I wonder what it would be like if we as individuals and we a church and we as a society prioritized sabbath-keeping. I wonder what would have to shift in our lives for one day a week to feel spacious and gentle and slow, and for church to feel like a place to do that. I wonder what things we would have to say No to in order to say yes to having a break. I wonder what it would be like to be mindful of the ways that we as the church, and as Christians, measure our success and our ministries in the language of productivity.


As the church, we stewards of something very special -- people's time.

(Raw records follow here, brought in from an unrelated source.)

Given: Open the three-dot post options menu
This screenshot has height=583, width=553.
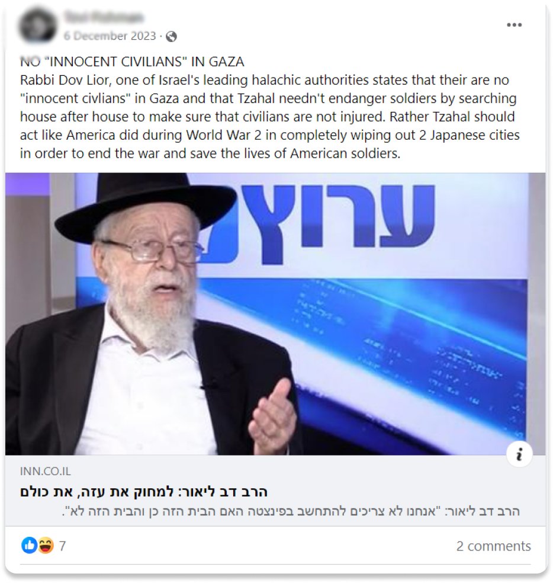Looking at the screenshot, I should click(514, 25).
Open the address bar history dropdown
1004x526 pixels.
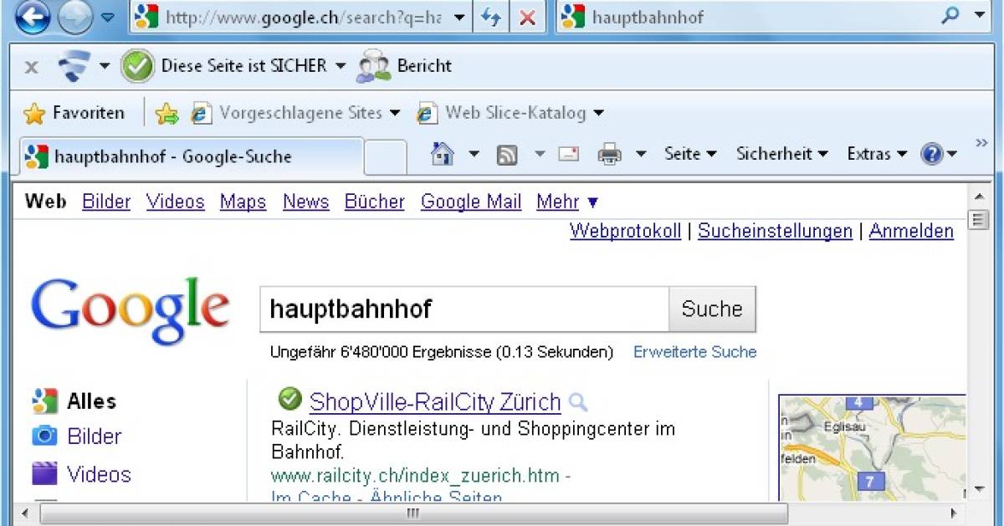(457, 17)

And I wonder if it would or could feel like time well spent, for our work to be simply getting people together, making spaces for people to rest, asking you to set down your work, set down your phone, put away your calendar, and knowing that we are not going to hand you a project in its place. I wonder if it would feel like enough, if that was the work of the church.


The Rabbi Abraham Joshua Heschel says that the sabbath is foretaste of the heavenly banquet,,, that our satisfaction in heaven won't come from crossing off the to-do list, or climbing the career ladder, presenting to St Peter your perfectly crafted college application. And he wonders if all our meaning in this life comes from busyness, will we recognize the satisfaction of the eternal life when we get there? It is crucial that we practice it now.

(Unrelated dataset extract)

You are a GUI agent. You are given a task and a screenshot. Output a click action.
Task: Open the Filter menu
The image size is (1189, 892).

I don't want to sound like a Mary out here while Martha is in the kitchen, although it is helpful for my point that Jesus takes Mary's side on this one. I know that it takes effort for our getting together -- even this morning there is an altar to be set, a sermon to be written, music to be practiced, snacks to be prepared and set out. We can't not grocery shop, we can't not do the dishes. But where the bible uplifts six days of work, our culture overshoots and cajoles us into a kind of perpetual busyness, that at its most gentle looks like you or I believing that it is possible to "waste" "time" and at its most insidious, looks like some people having to work two or three jobs, seven days a week in order to make ends meet. There is a time for work, but there is also a time for rest. And for God, it's not negotiable.

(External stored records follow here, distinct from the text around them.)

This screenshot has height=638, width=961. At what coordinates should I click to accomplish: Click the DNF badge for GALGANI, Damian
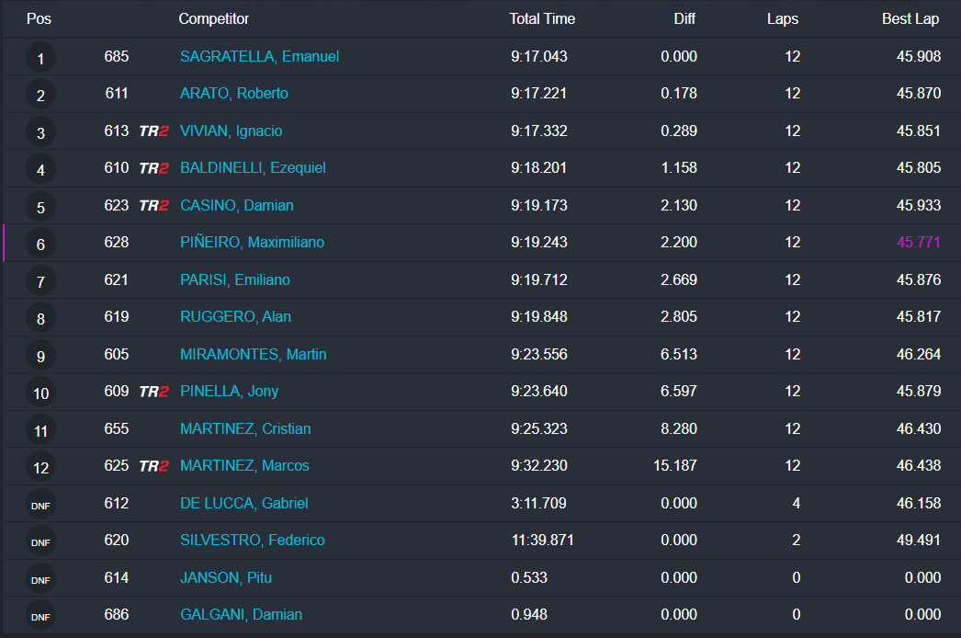40,616
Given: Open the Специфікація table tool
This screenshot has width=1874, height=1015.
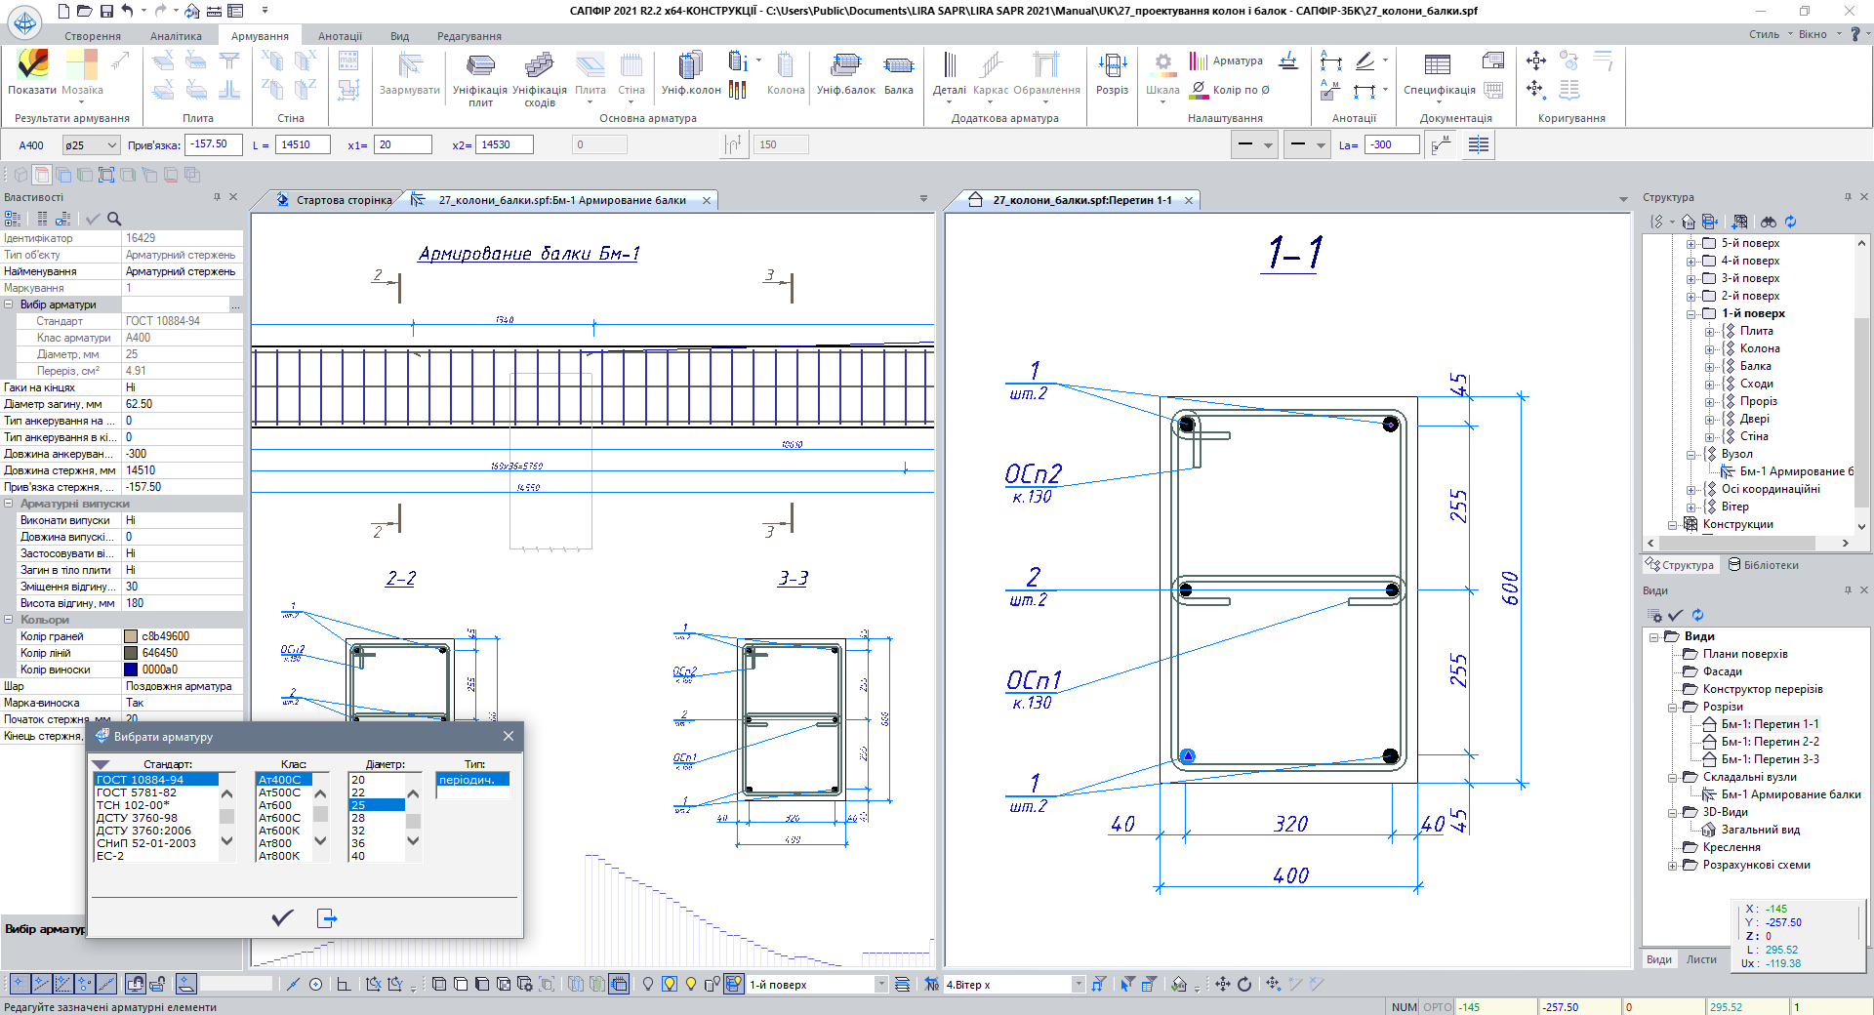Looking at the screenshot, I should tap(1438, 66).

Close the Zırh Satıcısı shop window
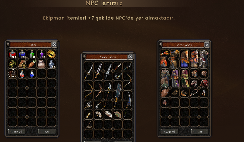[207, 45]
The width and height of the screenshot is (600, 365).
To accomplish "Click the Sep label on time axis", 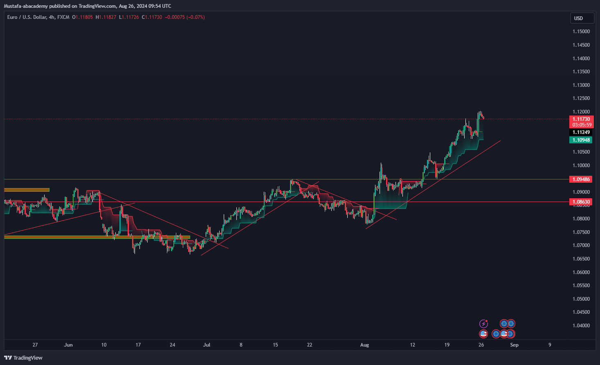I will [514, 345].
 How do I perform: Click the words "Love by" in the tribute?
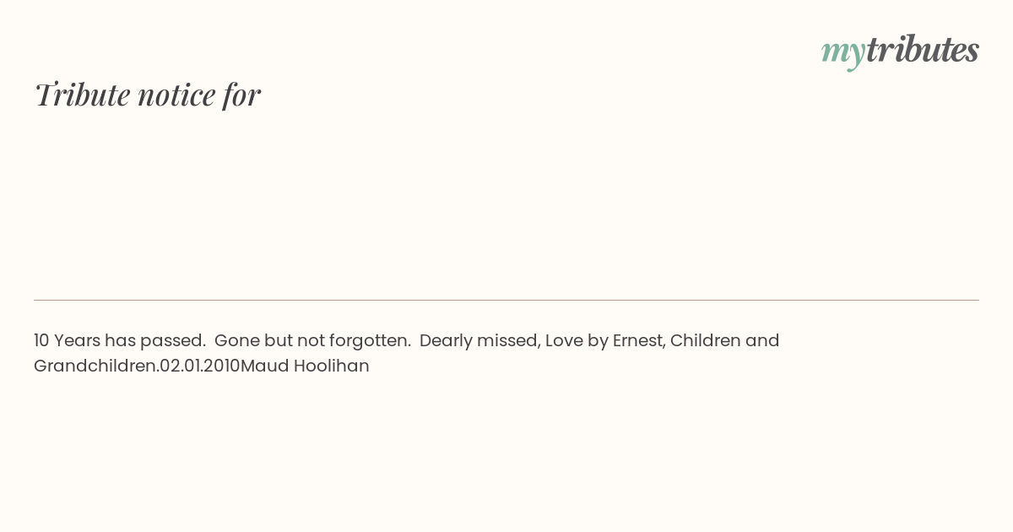click(x=577, y=340)
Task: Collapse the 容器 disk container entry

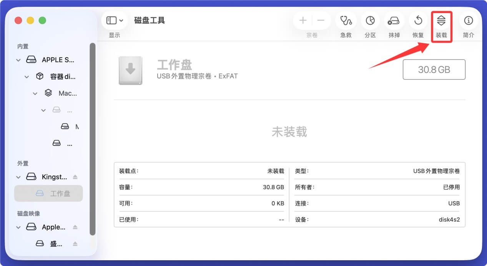Action: point(27,76)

In this Gospel reading Jesus says "Ought not this woman be set free from this bondage on the sabbath day?" He says to her, "Woman, you are set free from your ailment." I wonder what it would feel like, Christ Lutheran Church, to think that chronic busyness is our ailment and the sabbath is our cure. Jesus has always said that he did not come to abolish the law and the prophets but to fulfill them, and I think his challenging of the authority of the synagogue leader is his recognition that liberation from bondage is a sabbath activity. And if the external pressure and the internal felt-guilt to always be productive, to be always be working, to always be going-going-going is what binds us, then are we not meant to be set free from it. I wonder what it would take to think that Doing Nothing Together, was a worthwhile enough goal for the Church, even if it was our only goal?


I wonder what it would be like to stop,,, just stop,, and be, if for no other reason than because God told you to. Amen.